Rochen und Haie sind anders

Knorpelfische, also Rochen und Haie regulieren ihre Wasser- und Salzbalance anders. Während die übrigen Fischarten Harnstoff als schädliches Endprodukt ihres Stoffwechsels so schnell wie möglich ausscheiden, halten Knorpelfische diesen Stoff durch eine spezielle Membran auf ihren Kiemen im Körper zurück. Dadurch erhöht sich die Konzentration an gelösten Stoffen in ihren Körperflüssigkeiten dermaßen, dass sie oberhalb der Konzentration im Meerwasser liegt. Knorpelfische haben damit also ein ähnliches Problem wie Süßwasserfische, nämlich das in ihren Körper einströmende, überschüssige Wasser loszuwerden.

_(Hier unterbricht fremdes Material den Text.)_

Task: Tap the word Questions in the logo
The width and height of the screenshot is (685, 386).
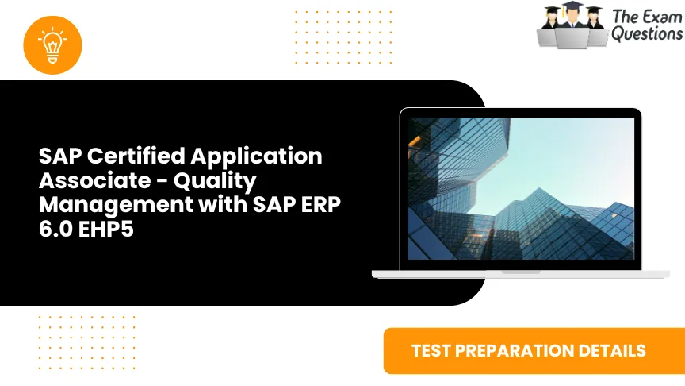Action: point(646,34)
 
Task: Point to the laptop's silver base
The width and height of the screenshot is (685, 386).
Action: point(520,273)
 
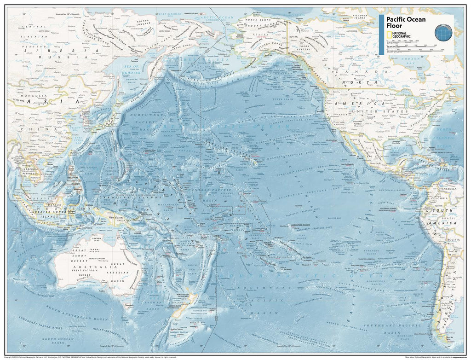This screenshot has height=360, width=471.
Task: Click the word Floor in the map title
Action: point(394,26)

Wanderer zwischen den Gewässern

Besonders kompliziert stellen sich diese Regulationsmechanismen natürlich bei Fischen dar, die entweder im Verlaufe ihres Lebens von Meer ins Süßwasser wandern (“anadrome” Fische), oder umgekehrt (“katadrome” Fische). Eine extreme Unempfindlichkeit gegenüber diesen Einflüssen müssen solche Arten entwickelt haben, die dauerhaft im Brackwasser, also z.B. in Flussmündungsbereichen leben. Sie durchkreuzen möglicherweise innerhalb von nur ein paar hundert Metern Bereiche, in denen ein völlig unterschiedlicher Salzgehalt herrscht und zeigen keinerlei negative Reaktionen auf diese Situation, die ihren Körper extrem belastet.